TASK LIST
1: Say whether each statement below agrees with the blog post on Marseille locations in Madam, Will You Talk? Answer yes or no for each, with the deciding words from the post quoted exactly. (a) The Canebière divides Marseilles in two. (b) The Old Port is bounded on all four sides by houses and restaurants. (c) The car descending toward Marseilles is a Riley.
2: Pick up the blog post on Marseille locations in Madam, Will You Talk? after its last sentence and continue it.

TEXT EXCERPT

In the footsteps of Charity Selborne

My series of blog-posts on locations in Mary Stewart’s novel Madam, Will You Talk? draws to a close today: having looked at Avignon parts One, Two and Three, Nîmes, and the Pont du Gard, it is now time to consider Marseille (or Marseilles as it is written in Madam) – and if you want some information on the city, you can read about it on the lonely planet site.

As the Riley gained the summit, I changed up, and she slipped into the long descent with a sigh. Before me the road sank in an interminable and gentle hill towards the enormous untidy sprawl of Marseilles, set on the edge of the loveliest shore in the world.

The featured image above gives you an idea of the city’s enormous untidy sprawl. As for its shore, did you know Marseille has beaches?

I remembered what I had read of Marseilles – that the city was sliced in two by the straight line of the Canebière, the busiest street in Europe, where, sooner or later, all the world passed by. It was said that if you sat in the Canebière long enough, you would see passing by you every soul that you knew. If I were [him], I thought, that’s where I’d go. I’d select a table in a boulevard café on the Canebière, and sit and watch for the girl in the pale green dress.

Heart of Marseille: the Canebiere, from the Vieux Port

And so to the Vieux Port/Old Port:

I turned left through a narrow way towards the sea. After a while I realized that I was making for the harbour – I could see masts and the gleam of a gull’s wing and a flash of early neon lights at the end of the street.

I hesitated. One had heard such tales of Marseilles, the wicked city… and was it not near the harbour that the wickedness congregated? A street led off to my left, and I paused in my walk, and glanced up it.

Then made for the harbour without another second’s hesitation. For he was there, my enemy… the hunt was up again, and I made for the Old Port of Marseilles without another thought for the wickedness there abounding…

The Old Port was a vast open space, criss-crossed by tram-lines and railway tracks, bounded on three sides by houses and restaurants, all flashing their gaudy neon signs in the face of the sunset, and open on the fourth side to the sea. The harbour waters were crowded with boats of all shapes and colours, and in the amber light the forest of masts swayed and bobbed amid the glancing web of their ropes.

INFORMATION SUPPLIED
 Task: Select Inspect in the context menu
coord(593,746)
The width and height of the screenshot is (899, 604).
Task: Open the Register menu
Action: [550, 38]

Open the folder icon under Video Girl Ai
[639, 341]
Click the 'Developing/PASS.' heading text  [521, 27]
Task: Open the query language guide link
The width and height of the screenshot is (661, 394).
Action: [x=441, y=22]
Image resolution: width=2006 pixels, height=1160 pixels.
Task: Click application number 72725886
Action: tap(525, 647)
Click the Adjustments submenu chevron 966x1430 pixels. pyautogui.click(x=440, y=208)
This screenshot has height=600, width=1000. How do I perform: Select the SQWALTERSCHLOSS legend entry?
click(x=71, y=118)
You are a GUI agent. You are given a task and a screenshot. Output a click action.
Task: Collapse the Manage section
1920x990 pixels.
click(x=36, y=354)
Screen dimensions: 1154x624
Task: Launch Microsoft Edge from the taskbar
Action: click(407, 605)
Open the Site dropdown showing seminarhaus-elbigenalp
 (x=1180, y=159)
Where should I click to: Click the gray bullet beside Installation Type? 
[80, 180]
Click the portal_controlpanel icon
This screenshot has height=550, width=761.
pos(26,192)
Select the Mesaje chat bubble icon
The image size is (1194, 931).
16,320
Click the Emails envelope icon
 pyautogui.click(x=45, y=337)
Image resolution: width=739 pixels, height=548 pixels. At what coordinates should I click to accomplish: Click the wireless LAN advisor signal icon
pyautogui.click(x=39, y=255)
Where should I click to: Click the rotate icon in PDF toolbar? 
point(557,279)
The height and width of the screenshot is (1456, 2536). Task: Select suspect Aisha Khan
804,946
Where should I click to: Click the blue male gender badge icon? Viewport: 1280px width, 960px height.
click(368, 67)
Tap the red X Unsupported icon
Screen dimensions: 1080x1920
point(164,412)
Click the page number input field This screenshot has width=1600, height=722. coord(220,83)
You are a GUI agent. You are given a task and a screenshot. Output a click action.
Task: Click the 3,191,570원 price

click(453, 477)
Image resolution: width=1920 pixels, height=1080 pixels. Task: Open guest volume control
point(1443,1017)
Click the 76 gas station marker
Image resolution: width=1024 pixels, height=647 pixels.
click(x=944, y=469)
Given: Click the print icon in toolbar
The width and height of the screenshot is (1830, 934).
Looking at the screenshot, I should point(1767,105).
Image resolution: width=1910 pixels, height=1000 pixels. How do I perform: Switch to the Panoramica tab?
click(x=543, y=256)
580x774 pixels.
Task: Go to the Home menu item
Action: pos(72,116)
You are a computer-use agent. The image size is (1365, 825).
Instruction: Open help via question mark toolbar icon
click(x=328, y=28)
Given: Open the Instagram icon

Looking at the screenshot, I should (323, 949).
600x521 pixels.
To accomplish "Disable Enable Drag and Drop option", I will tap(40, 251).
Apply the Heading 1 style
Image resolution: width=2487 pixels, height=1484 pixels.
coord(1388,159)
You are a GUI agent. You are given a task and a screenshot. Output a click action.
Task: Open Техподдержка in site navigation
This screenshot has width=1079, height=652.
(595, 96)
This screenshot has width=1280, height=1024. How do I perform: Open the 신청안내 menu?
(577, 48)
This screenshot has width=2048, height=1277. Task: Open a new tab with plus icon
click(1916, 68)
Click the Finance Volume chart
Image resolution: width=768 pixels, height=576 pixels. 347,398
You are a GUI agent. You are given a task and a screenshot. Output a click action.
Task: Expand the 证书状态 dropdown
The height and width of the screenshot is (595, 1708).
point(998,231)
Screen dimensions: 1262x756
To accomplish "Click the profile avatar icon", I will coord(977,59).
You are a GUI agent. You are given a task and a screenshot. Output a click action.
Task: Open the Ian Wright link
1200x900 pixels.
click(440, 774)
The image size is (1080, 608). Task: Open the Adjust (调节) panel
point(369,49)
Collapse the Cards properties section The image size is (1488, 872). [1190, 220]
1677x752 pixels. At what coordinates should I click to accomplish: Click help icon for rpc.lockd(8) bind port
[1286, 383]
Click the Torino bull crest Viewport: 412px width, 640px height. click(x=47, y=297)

ANSWERS
1:
(a) Yes: "the city was sliced in two by the straight line of the Canebière"
(b) No: "bounded on three sides by houses and restaurants, all flashing their gaudy neon signs in the face of the sunset, and open on the fourth side to the sea"
(c) Yes: "As the Riley gained the summit"

2:
The ‘forest of masts’ remains striking, and I was impressed by how clear and clean the water was even here in a harbour so full of ‘boats of all shapes and colours’. The bottom photograph in this set of three shows where boats depart to various locations including the Chateau d’If (made famous by Dumas and his novel The Count of Monte Cristo). As we know the fortress is also immortalised in Madam, when Charity tries to evade her pursuer by hiding in a crowd which turns out to be passengers waiting to board a tourist boat to the island. So Charity flees to the Chateau d’If.

I sat on the low parapet of the turret of the Chateau d’If, watching the white stone slowly flush to a tender rose. I watched the softly breaking water of the tideless sea wash and wash across the whispering white pebbles, aquamarine rippled through with liquid gold.

The Chateau d’If is visible in this photo – you can see that it is not far from shore

By the time Charity makes the return boat journey

It was almost dark by now, and along the shore the lights were strung out like a necklace. There were no waves, but bars of darkness slid softly towards the land to lap against the dim rock… The port was gemmed with neon lights, white, scarlet, green and amethyst, and under the more subdued orange glow of the street lamps the evening crowds were gathering. The city of the night-time was waking up.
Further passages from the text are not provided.